WHAT TO PRODUCE
Rewrite the records below as a Markdown table with two columns, "No." and "Record". Give each non-blank line its own row, numbered in order.

THE INPUT
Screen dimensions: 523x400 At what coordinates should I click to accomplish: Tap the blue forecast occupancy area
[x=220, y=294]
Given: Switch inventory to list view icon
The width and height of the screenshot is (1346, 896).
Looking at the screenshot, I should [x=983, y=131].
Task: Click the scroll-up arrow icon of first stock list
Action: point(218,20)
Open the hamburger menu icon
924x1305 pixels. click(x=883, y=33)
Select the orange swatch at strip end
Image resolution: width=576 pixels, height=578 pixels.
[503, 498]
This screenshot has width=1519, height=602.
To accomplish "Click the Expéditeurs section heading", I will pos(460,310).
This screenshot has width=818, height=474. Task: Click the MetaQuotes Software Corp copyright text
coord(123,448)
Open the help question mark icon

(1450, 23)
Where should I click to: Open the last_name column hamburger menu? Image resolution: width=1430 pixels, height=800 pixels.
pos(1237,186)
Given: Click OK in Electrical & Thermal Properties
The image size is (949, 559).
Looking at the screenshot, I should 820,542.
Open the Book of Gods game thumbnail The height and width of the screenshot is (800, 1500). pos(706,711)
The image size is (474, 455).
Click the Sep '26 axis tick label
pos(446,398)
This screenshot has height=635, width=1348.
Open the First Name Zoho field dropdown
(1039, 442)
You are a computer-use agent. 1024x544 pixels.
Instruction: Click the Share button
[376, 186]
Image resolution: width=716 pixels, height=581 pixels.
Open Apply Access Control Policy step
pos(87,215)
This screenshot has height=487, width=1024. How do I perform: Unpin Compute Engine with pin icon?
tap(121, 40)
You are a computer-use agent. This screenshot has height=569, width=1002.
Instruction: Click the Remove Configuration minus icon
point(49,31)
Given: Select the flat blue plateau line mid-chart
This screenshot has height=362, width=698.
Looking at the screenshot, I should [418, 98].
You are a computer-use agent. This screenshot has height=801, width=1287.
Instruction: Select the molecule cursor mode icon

EXERCISE RESPONSE
| No. | Record |
|---|---|
| 1 | Screen dimensions: 523x400 At what coordinates should I click to accomplish: Tap the blue forecast occupancy area |
| 2 | [x=220, y=294] |
| 3 | Given: Switch inventory to list view icon |
| 4 | The width and height of the screenshot is (1346, 896). |
| 5 | Looking at the screenshot, I should [x=983, y=131]. |
| 6 | Task: Click the scroll-up arrow icon of first stock list |
| 7 | Action: point(218,20) |
| 8 | Open the hamburger menu icon |
| 9 | 924x1305 pixels. click(x=883, y=33) |
| 10 | Select the orange swatch at strip end |
| 11 | Image resolution: width=576 pixels, height=578 pixels. |
| 12 | [503, 498] |
| 13 | This screenshot has width=1519, height=602. |
| 14 | To accomplish "Click the Expéditeurs section heading", I will pos(460,310). |
| 15 | This screenshot has width=818, height=474. Task: Click the MetaQuotes Software Corp copyright text |
| 16 | coord(123,448) |
| 17 | Open the help question mark icon |
| 18 | (1450, 23) |
| 19 | Where should I click to: Open the last_name column hamburger menu? Image resolution: width=1430 pixels, height=800 pixels. |
| 20 | pos(1237,186) |
| 21 | Given: Click OK in Electrical & Thermal Properties |
| 22 | The image size is (949, 559). |
| 23 | Looking at the screenshot, I should 820,542. |
| 24 | Open the Book of Gods game thumbnail The height and width of the screenshot is (800, 1500). pos(706,711) |
| 25 | The image size is (474, 455). |
| 26 | Click the Sep '26 axis tick label |
| 27 | pos(446,398) |
| 28 | This screenshot has height=635, width=1348. |
| 29 | Open the First Name Zoho field dropdown |
| 30 | (1039, 442) |
| 31 | You are a computer-use agent. 1024x544 pixels. |
| 32 | Instruction: Click the Share button |
| 33 | [376, 186] |
| 34 | Image resolution: width=716 pixels, height=581 pixels. |
| 35 | Open Apply Access Control Policy step |
| 36 | pos(87,215) |
| 37 | This screenshot has height=487, width=1024. How do I perform: Unpin Compute Engine with pin icon? |
| 38 | tap(121, 40) |
| 39 | You are a computer-use agent. This screenshot has height=569, width=1002. |
| 40 | Instruction: Click the Remove Configuration minus icon |
| 41 | point(49,31) |
| 42 | Given: Select the flat blue plateau line mid-chart |
| 43 | This screenshot has height=362, width=698. |
| 44 | Looking at the screenshot, I should [418, 98]. |
| 45 | You are a computer-use agent. This screenshot has height=801, width=1287. |
| 46 | Instruction: Select the molecule cursor mode icon |